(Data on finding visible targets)
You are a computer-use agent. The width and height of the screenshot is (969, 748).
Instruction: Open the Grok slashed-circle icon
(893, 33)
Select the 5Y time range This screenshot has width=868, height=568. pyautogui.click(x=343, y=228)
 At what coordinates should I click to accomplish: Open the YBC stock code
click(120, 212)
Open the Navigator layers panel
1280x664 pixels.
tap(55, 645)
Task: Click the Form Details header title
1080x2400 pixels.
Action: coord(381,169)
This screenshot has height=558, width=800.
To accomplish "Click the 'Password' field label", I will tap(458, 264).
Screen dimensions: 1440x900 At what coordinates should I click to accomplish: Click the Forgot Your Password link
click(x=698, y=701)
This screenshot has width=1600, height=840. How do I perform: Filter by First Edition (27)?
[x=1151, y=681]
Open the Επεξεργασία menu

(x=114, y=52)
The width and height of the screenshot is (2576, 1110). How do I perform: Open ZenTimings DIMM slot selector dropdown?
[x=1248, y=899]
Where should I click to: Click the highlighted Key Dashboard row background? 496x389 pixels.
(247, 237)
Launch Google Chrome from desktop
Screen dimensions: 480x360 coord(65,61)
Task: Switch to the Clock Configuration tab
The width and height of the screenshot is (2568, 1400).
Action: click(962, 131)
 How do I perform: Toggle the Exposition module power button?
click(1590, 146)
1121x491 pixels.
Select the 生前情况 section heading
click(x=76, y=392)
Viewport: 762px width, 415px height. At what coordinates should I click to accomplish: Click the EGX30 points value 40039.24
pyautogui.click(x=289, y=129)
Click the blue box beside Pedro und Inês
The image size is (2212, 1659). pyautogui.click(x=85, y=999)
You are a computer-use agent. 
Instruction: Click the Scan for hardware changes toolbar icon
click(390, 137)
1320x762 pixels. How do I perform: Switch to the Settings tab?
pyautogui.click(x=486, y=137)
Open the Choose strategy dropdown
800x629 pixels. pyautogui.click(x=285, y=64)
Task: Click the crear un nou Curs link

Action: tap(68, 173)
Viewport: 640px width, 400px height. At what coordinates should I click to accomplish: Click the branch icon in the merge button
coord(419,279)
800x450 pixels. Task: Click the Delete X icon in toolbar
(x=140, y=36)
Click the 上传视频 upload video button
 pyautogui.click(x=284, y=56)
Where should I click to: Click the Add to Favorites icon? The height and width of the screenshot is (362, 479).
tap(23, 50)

Task directions:
Copy word for word the part of the listing that opens with the line containing "800x450 pixels. Task: Click" and runs to the end of the listing.

Reply to the task:
800x450 pixels. Task: Click the Delete X icon in toolbar
(x=140, y=36)
Click the 上传视频 upload video button
 pyautogui.click(x=284, y=56)
Where should I click to: Click the Add to Favorites icon? The height and width of the screenshot is (362, 479).
tap(23, 50)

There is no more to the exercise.